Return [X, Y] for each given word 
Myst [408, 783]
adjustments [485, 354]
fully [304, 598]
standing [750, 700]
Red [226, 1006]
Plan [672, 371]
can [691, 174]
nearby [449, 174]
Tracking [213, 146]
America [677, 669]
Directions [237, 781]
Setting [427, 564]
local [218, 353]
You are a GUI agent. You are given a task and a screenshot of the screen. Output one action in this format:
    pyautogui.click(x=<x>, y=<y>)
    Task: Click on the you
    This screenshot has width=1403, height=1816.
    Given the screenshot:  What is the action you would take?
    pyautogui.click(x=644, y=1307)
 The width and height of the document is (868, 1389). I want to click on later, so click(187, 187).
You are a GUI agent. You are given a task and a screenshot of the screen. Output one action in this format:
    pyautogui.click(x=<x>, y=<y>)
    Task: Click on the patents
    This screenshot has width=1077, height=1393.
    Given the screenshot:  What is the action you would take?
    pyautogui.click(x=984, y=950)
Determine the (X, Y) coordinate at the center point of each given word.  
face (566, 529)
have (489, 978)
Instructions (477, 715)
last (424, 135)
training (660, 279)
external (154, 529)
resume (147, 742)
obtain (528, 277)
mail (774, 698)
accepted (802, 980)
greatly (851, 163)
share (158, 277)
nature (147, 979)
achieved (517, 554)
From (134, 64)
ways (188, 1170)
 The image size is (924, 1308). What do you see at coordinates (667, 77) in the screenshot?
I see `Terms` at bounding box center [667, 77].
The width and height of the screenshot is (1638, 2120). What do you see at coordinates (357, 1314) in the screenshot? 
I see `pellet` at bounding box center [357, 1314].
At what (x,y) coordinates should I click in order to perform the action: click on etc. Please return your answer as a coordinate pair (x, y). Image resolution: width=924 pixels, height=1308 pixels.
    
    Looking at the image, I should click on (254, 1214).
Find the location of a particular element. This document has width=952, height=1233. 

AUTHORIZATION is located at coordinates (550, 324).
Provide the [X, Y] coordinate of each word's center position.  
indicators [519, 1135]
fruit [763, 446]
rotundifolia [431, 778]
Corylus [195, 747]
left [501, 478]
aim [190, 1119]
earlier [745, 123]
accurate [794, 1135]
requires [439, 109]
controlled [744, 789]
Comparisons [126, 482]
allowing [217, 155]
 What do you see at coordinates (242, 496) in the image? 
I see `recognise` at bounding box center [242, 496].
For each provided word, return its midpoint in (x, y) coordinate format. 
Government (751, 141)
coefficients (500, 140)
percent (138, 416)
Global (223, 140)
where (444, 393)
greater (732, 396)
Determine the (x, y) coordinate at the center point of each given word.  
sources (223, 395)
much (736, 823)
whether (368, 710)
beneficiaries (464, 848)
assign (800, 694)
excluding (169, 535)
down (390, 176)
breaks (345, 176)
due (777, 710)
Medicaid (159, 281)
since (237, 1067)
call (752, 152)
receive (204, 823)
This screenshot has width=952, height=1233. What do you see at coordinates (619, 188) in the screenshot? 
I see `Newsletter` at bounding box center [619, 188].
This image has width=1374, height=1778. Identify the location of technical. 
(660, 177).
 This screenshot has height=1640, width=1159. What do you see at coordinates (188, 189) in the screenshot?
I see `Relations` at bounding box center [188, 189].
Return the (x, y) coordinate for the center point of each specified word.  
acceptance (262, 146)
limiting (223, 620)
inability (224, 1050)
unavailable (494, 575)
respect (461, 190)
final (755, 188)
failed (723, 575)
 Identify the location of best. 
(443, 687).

***

#### Instructions for the task
Repeat all of the items above word for word, in the same order, without changing anything.

#### Final result
Return [X, Y] for each given word 
Myst [408, 783]
adjustments [485, 354]
fully [304, 598]
standing [750, 700]
Red [226, 1006]
Plan [672, 371]
can [691, 174]
nearby [449, 174]
Tracking [213, 146]
America [677, 669]
Directions [237, 781]
Setting [427, 564]
local [218, 353]
You are a GUI agent. You are given a task and a screenshot of the screen. Output one action in this format:
    pyautogui.click(x=<x>, y=<y>)
    Task: Click on the you
    This screenshot has width=1403, height=1816.
    Given the screenshot:  What is the action you would take?
    pyautogui.click(x=644, y=1307)
 The width and height of the document is (868, 1389). I want to click on later, so click(187, 187).
You are a GUI agent. You are given a task and a screenshot of the screen. Output one action in this format:
    pyautogui.click(x=<x>, y=<y>)
    Task: Click on the patents
    This screenshot has width=1077, height=1393.
    Given the screenshot:  What is the action you would take?
    pyautogui.click(x=984, y=950)
Determine the (X, Y) coordinate at the center point of each given word.  
face (566, 529)
have (489, 978)
Instructions (477, 715)
last (424, 135)
training (660, 279)
external (154, 529)
resume (147, 742)
obtain (528, 277)
mail (774, 698)
accepted (802, 980)
greatly (851, 163)
share (158, 277)
nature (147, 979)
achieved (517, 554)
From (134, 64)
ways (188, 1170)
 The image size is (924, 1308). What do you see at coordinates (667, 77) in the screenshot?
I see `Terms` at bounding box center [667, 77].
The width and height of the screenshot is (1638, 2120). What do you see at coordinates (357, 1314) in the screenshot? 
I see `pellet` at bounding box center [357, 1314].
At what (x,y) coordinates should I click in order to perform the action: click on etc. Please return your answer as a coordinate pair (x, y). Image resolution: width=924 pixels, height=1308 pixels.
    
    Looking at the image, I should click on (254, 1214).
Find the location of a particular element. This document has width=952, height=1233. 

AUTHORIZATION is located at coordinates (550, 324).
Provide the [X, Y] coordinate of each word's center position.  
indicators [519, 1135]
fruit [763, 446]
rotundifolia [431, 778]
Corylus [195, 747]
left [501, 478]
aim [190, 1119]
earlier [745, 123]
accurate [794, 1135]
requires [439, 109]
controlled [744, 789]
Comparisons [126, 482]
allowing [217, 155]
 What do you see at coordinates (242, 496) in the image? 
I see `recognise` at bounding box center [242, 496].
For each provided word, return its midpoint in (x, y) coordinate format. 
Government (751, 141)
coefficients (500, 140)
percent (138, 416)
Global (223, 140)
where (444, 393)
greater (732, 396)
Determine the (x, y) coordinate at the center point of each given word.  
sources (223, 395)
much (736, 823)
whether (368, 710)
beneficiaries (464, 848)
assign (800, 694)
excluding (169, 535)
down (390, 176)
breaks (345, 176)
due (777, 710)
Medicaid (159, 281)
since (237, 1067)
call (752, 152)
receive (204, 823)
This screenshot has width=952, height=1233. What do you see at coordinates (619, 188) in the screenshot? 
I see `Newsletter` at bounding box center [619, 188].
This image has width=1374, height=1778. Identify the location of technical. 
(660, 177).
 This screenshot has height=1640, width=1159. What do you see at coordinates (188, 189) in the screenshot?
I see `Relations` at bounding box center [188, 189].
Return the (x, y) coordinate for the center point of each specified word.  
acceptance (262, 146)
limiting (223, 620)
inability (224, 1050)
unavailable (494, 575)
respect (461, 190)
final (755, 188)
failed (723, 575)
 Identify the location of best. 
(443, 687).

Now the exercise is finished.